My friend of some 40 years was with me on both occasions. She had always loved this ring. As I drove home I fished out the ring and reached it to her.as a gift. She was overwhelmed and said she loved it but couldn't take something of such value. My reply was that I'd never wear it and it'd give me pleasure for her to have it. After tears (hers) she said she'd love to have it but she would feel better if I'd take £50 same as I'd previously been offered. Definitely no, it was a gift.
My friend accepted my ring but really wanted me to take something for it and eventually I took the £50.

She was quite overcome by my gesture and I will be forever happy that she has it rather than it lie in a box. She wears it regularly as a dress ring.

This, my best friend, saw me through my divorce, was a witness at my second very happy marriage, and is the person I could phone at 4am if I needed a shoulder. I'm very happy that she has it and enjoys it.

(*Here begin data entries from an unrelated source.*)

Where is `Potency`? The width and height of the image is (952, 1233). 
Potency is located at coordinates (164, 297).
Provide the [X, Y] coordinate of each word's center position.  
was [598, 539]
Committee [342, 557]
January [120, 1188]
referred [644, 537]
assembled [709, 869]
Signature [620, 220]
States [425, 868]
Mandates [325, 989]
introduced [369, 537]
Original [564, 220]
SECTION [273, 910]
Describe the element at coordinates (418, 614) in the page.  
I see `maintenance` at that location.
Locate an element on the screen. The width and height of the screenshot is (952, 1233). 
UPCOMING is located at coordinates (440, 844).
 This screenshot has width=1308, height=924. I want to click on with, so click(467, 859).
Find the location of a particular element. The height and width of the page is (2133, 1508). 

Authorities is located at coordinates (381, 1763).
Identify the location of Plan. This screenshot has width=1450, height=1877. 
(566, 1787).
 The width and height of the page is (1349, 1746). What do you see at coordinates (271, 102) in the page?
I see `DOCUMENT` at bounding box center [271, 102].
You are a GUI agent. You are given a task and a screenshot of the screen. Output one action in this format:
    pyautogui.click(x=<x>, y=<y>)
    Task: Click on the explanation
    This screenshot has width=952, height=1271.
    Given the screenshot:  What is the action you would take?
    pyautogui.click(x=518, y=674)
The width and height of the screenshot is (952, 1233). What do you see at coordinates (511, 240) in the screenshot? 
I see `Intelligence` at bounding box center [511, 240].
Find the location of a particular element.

TheNaze73 · 07/09/2016 09:10

Your need is now. Sell them both

Phillipa12 · 07/09/2016 09:16

I sold my engaagement, wedding and eternity rings, well actually i exchanged them and had a ring made instead for my 40th birthday 😀

Balanced12 · 07/09/2016 09:20

Sell them and get on to CMS and let them sort it, its my unfortunate experience that those who don't want to pay maintainace are always skint'

Jizzomelette · 07/09/2016 09:54

This reply has been deleted

Message withdrawn at poster's request.

LikeDylanInTheMovies · 07/09/2016 10:14

fresh I also wonder if it was felt that as they got engaged in the midst of a recession it would be seen as bad taste to be commissioning expensive jewellery hither and thither. Either way it is bloody hideous that engagement ring.

MardyKnickers · 07/09/2016 10:46

I sold my wedding and engagement ring (got about £150) took great delight in pissing every penny up the wall on one night out with my best mate. Also snogged some guy 10 years younger than me 👍

StopMakingMeLogOn · 07/09/2016 10:51

Kate's engagement ring has grown on me. I like it more than Pippa's anyway.

OP, I agree that you need to get the child support sorted. He is going to be a pita whatever you do, so you might as well get the support you are entitled to.

GingerbreadGingerbread · 07/09/2016 10:52

Sell them both she's 3 and she won't want an engagement ring from a failed marriage she'll want her own if she gets married.

YelloDraw · 07/09/2016 10:59

she probably won't even want them. Sell them and use the money now.

Cocochoco · 07/09/2016 11:11

My mum was always going to give me her old engagement ring. As a kid I loved it and wanted it partly because I had a lot of grief around the divorce. I was devastated when it was stolen from her house when I was in my 20s - and was even more upset when I discovered she didn't go to retrieve it when it was found (as this would have meant paying back the insurance company).

Now though I totally get why she wasn't so keen. I would never wear it anyway as the style was pretty old-fashioned.

If I were you I'd sell it now and be done with all the angst!

namechanger1981 · 07/09/2016 11:29

I have an engagement ring I want to sell. What's The best way to sell it?